EXERCISE DETAILS:
Each line below that carries the string "things" must appear in the answer.

GIVEN DATA:
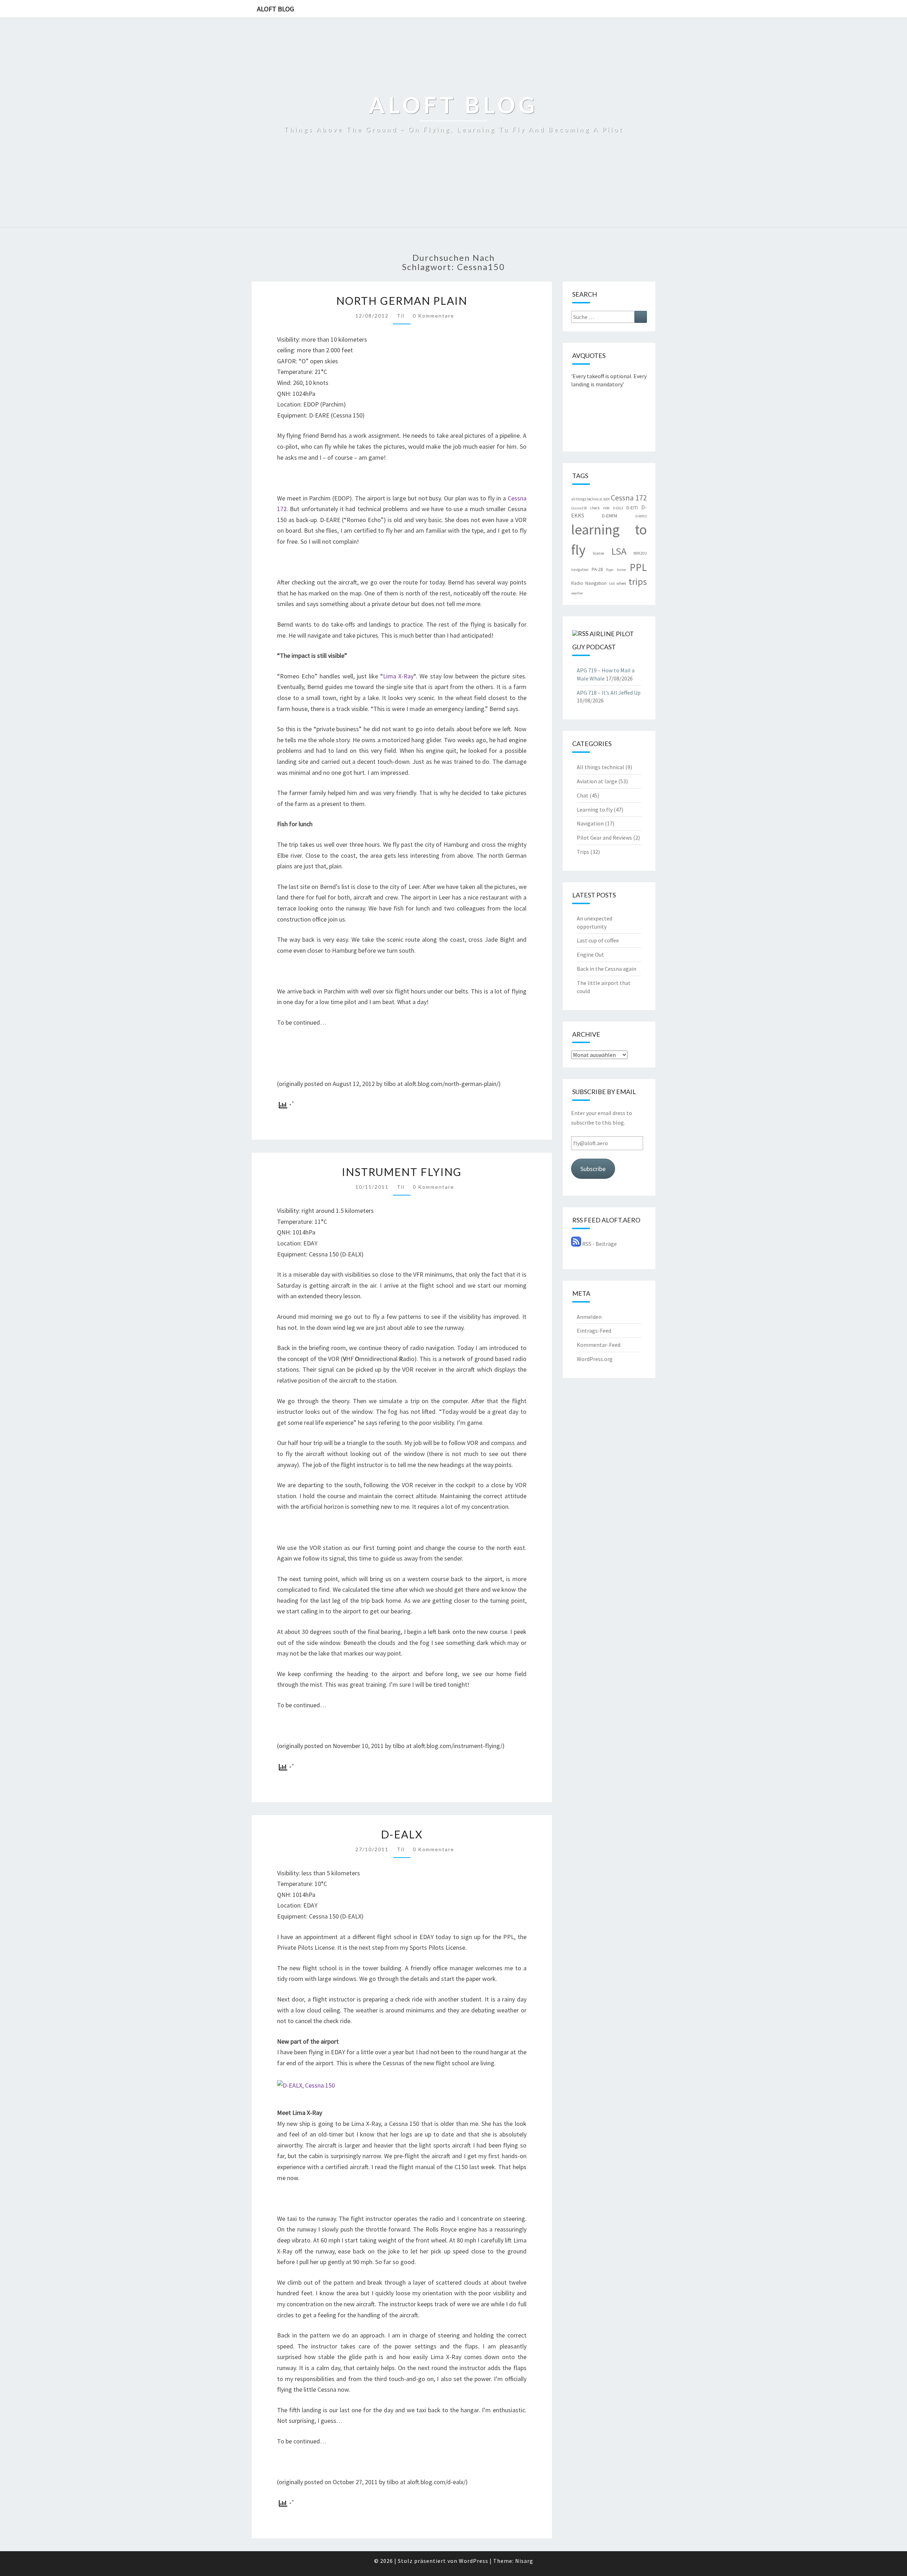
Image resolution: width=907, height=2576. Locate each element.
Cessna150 (579, 508)
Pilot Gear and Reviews (604, 837)
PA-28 (597, 569)
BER (606, 499)
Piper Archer (616, 569)
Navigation (590, 823)
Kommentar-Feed (598, 1344)
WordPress (473, 2560)
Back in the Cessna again (606, 968)
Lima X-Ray (398, 676)
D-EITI (632, 508)
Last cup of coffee (598, 940)
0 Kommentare (433, 316)
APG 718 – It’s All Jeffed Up (609, 692)
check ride (599, 507)
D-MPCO (641, 516)
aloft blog (275, 8)
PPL (638, 567)
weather (577, 593)
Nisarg (524, 2560)
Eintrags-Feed (594, 1330)
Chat (582, 795)
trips (638, 581)
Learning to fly (595, 809)
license (598, 553)
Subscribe (592, 1169)
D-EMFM (609, 516)
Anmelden (589, 1316)
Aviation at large (597, 781)
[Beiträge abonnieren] (576, 1243)
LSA (618, 551)
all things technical (587, 499)
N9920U (640, 553)
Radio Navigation (589, 583)
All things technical (600, 767)
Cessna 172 (629, 498)
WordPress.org (595, 1358)
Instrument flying (402, 1171)
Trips (583, 851)
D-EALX (402, 1834)
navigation (579, 569)
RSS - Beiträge (599, 1243)
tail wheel (617, 583)
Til (401, 316)
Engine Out (590, 954)
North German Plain (401, 300)
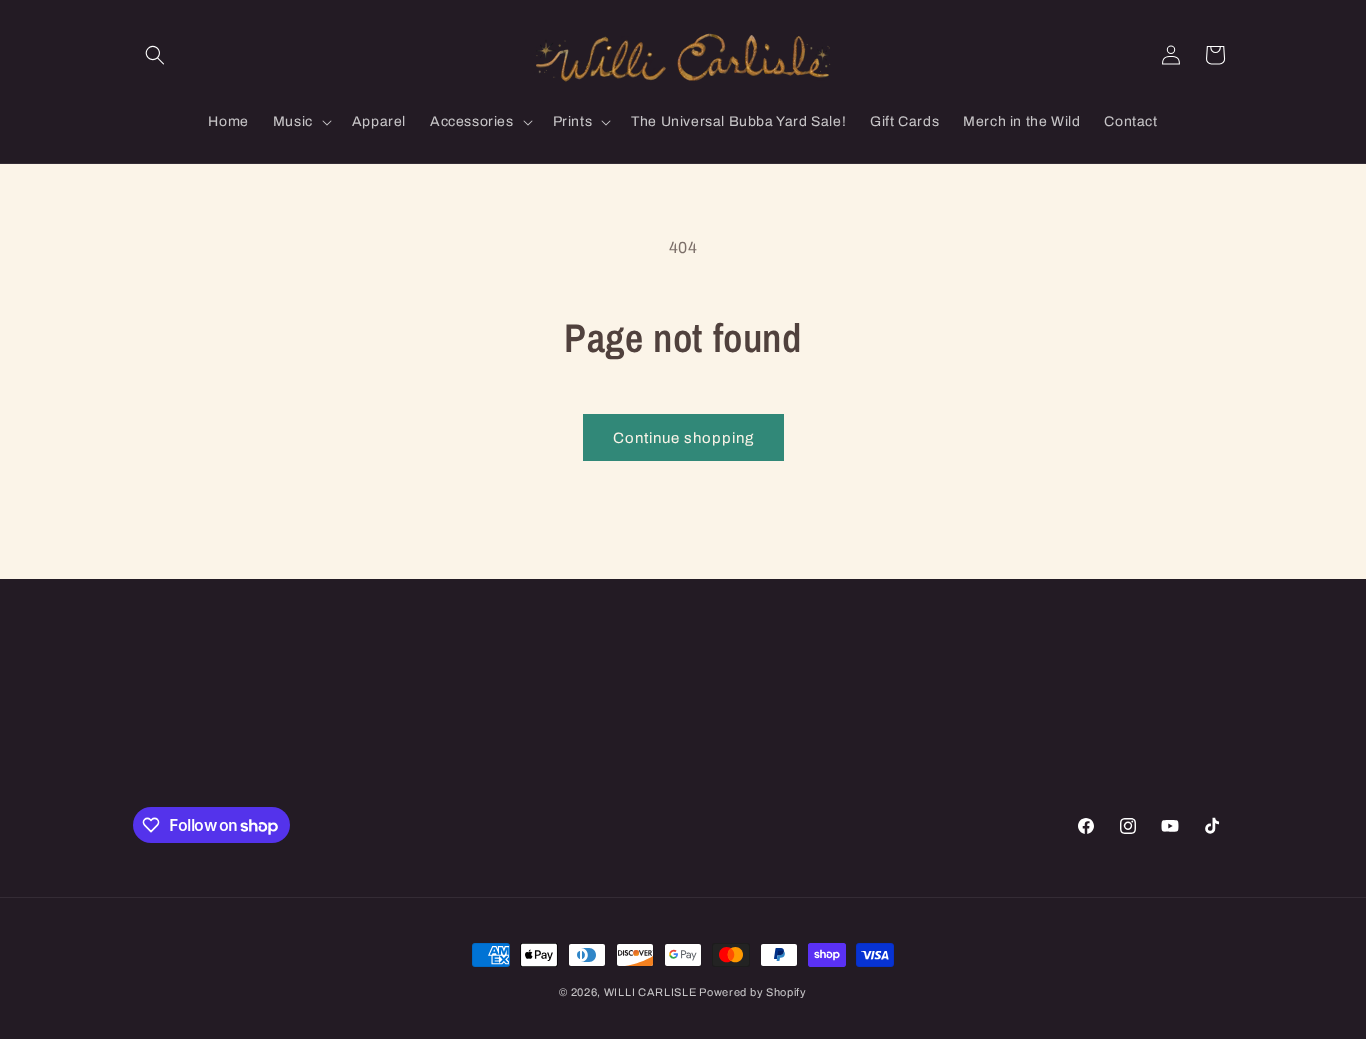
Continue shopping (683, 438)
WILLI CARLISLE (652, 992)
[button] (155, 55)
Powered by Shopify (753, 992)
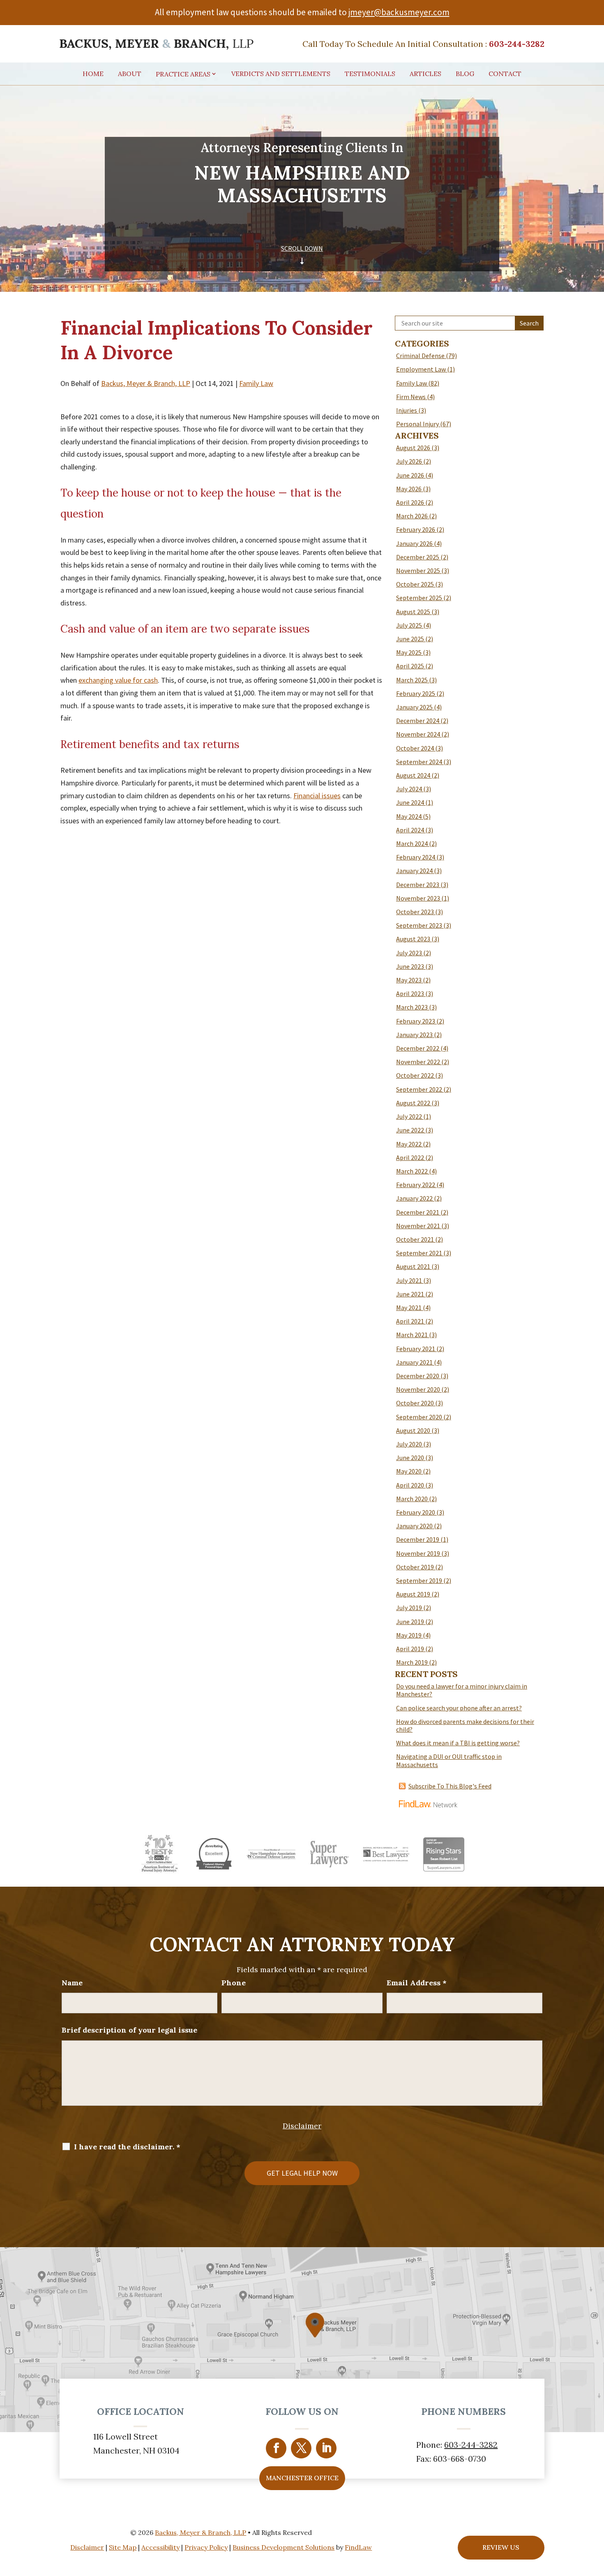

RESULT BELOW:
all things technical (587, 499)
All things technical (600, 767)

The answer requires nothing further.